However I suppose that if the site _does_ have comments, then you do have to
make requests to the server to get them...

Still, I believe you're being overly pessimistic here. I think there may be
some solutions to this. Maybe not perfect, but better. Lets say our social
network "Ascenter" has become corrupt and is looking blackmail its
participants. What about this?:

The design currently requires you to send a sha(URL+salt) to the server to
look up comments. This prevents Ascenter from directly knowing what site the
comments refer to, but the comments themselves will be a big clue. What if to
look at the comments you have to decrypt them using sha(URL+salt2)? Ascenter
will have no means to derive this key, it will only be able to determine how
many comments have being placed and how large they are. That improves things a
bit...

But Ascenter might be able to crawl the web to discover conversations.
Particularly for salacious sites if it's looking for blackmail. So... What if
the salts are the answer to that? If you had your own set of salts you could
use them to create your own private groups, Ascenter would have no way to
access that conversation. Or even figure out that they have occurred.

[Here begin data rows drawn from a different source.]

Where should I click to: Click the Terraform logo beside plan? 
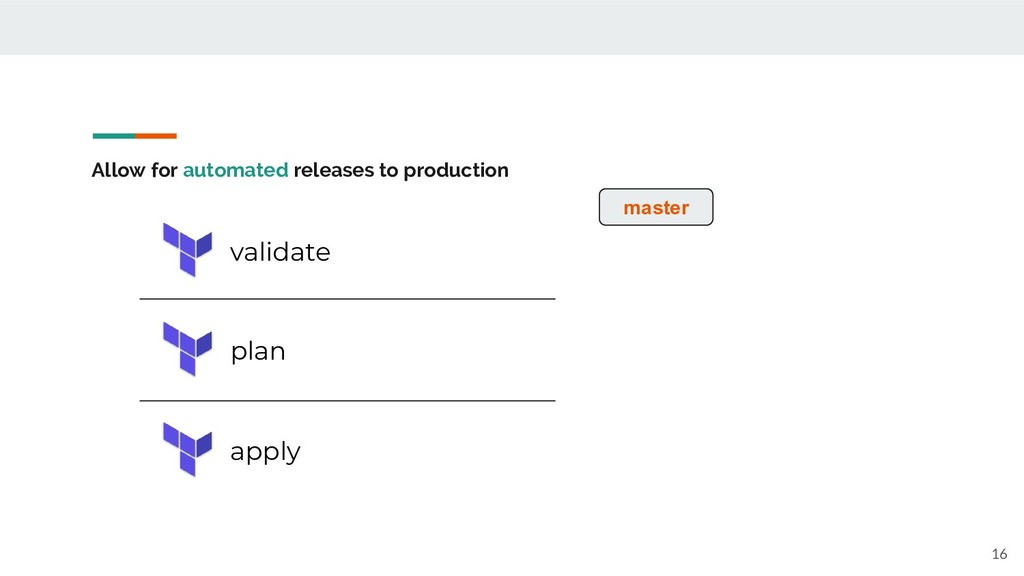click(187, 349)
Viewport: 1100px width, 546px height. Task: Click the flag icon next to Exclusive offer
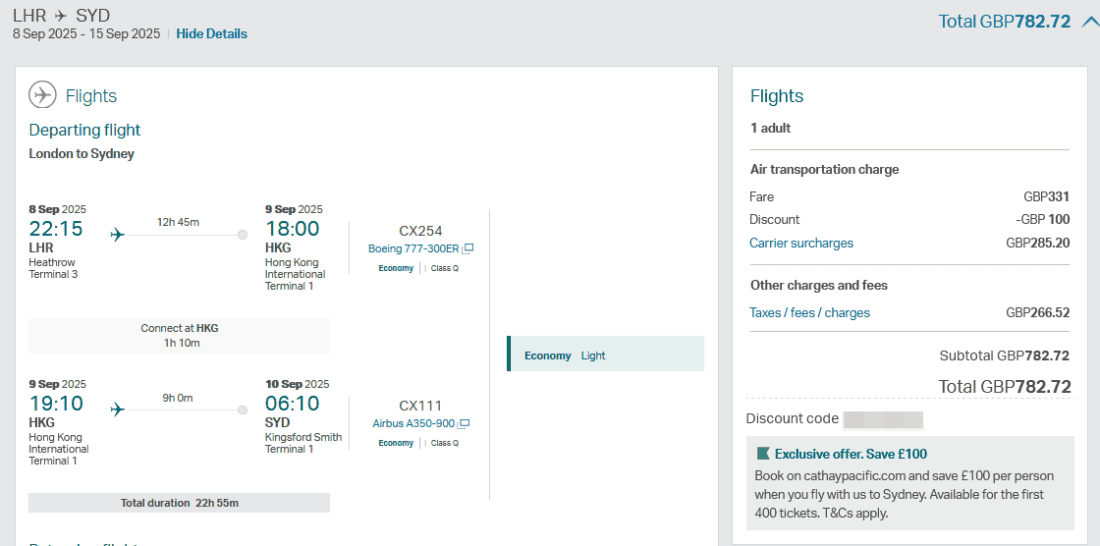(764, 454)
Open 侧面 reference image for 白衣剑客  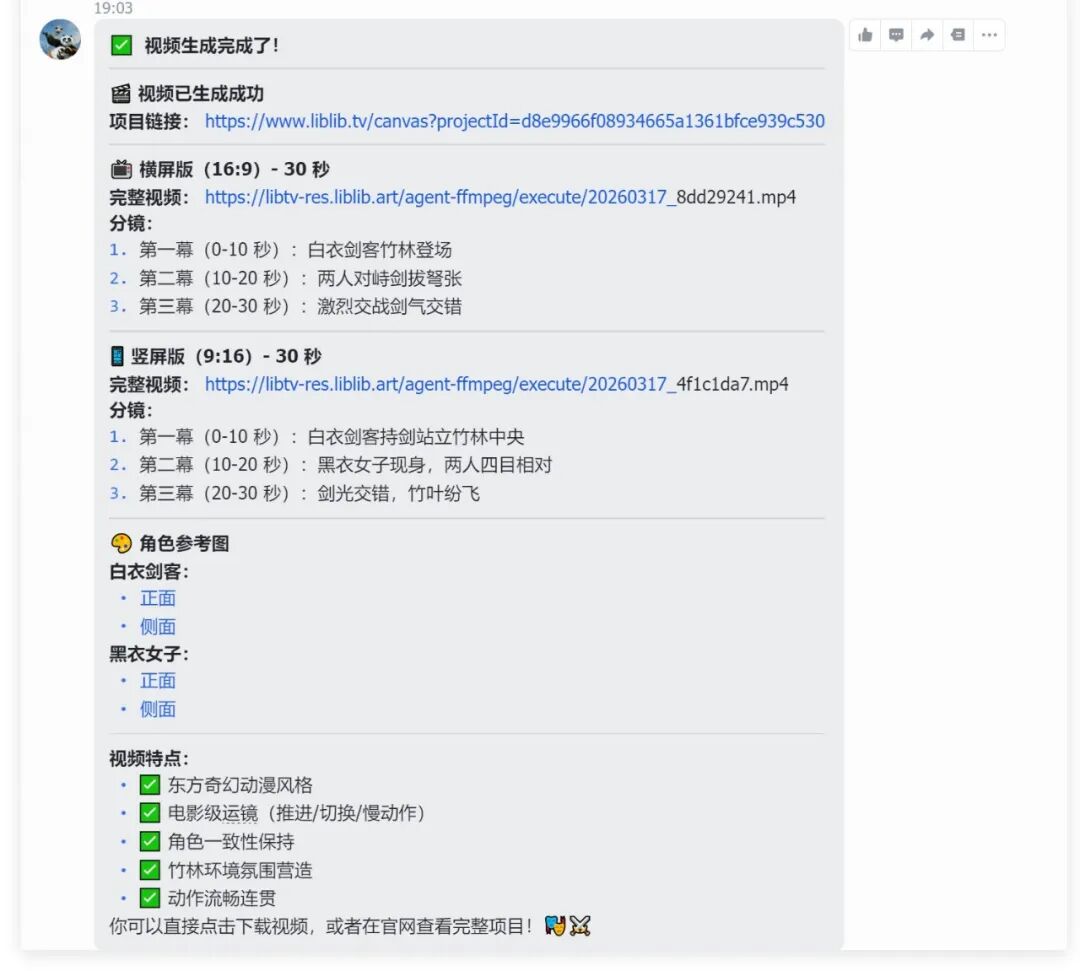tap(157, 625)
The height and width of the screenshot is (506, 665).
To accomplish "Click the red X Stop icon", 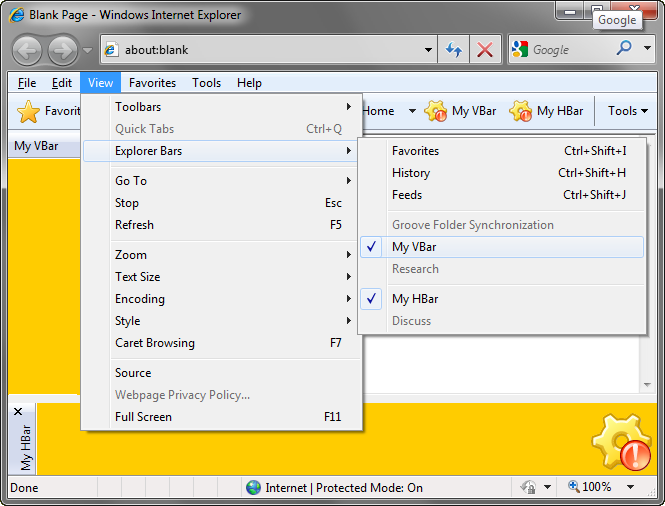I will point(485,50).
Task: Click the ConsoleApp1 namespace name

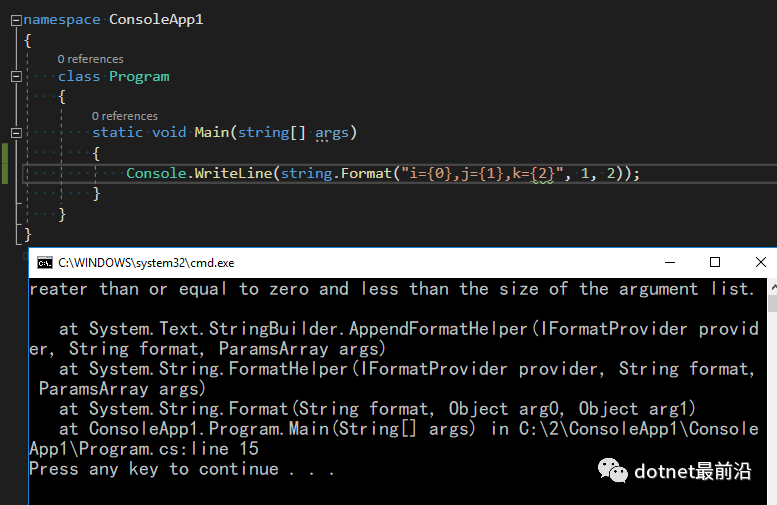Action: 156,20
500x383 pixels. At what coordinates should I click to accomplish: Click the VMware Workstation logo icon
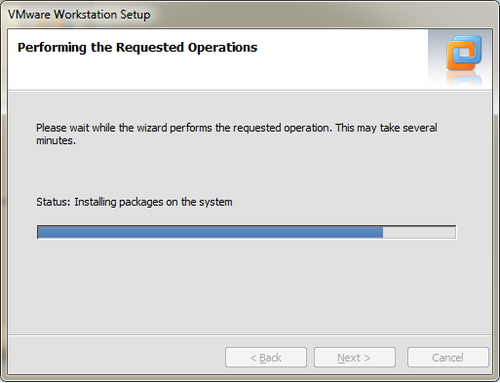(x=464, y=53)
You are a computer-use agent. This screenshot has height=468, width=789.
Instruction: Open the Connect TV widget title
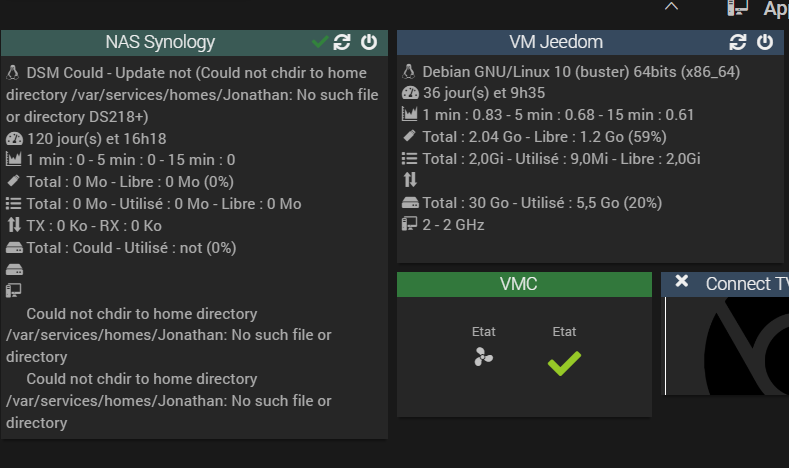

With the presence of public and private salts, what if the browser plugin
itself could be configured with a blacklist of sites not to send requests for?
You could still have private channel comments, but not public. I could see the
community per-generating a black list...

One last note I'd end on here is that the level of trust we are expecting
right now is a huge bar lower than the level of trust we give general social
networks

Consider what HackerNews could do if it went rogue like like Ascenter? To
blackmail you all they would need to do is go to one of your old comments,
rewrite it as something salacious, then blackmail you with it. Comments on
HackerNews arn't signed, and arn't encrypted. We're quite vulnerable to them.

edit: sorry for the long post. This was a bit of a stream of consciousness.

TL;DR: The bloom filter limits the risk, and I think there are cryptographic
solutions that reduce the level of user exposure to below that of current
social networks.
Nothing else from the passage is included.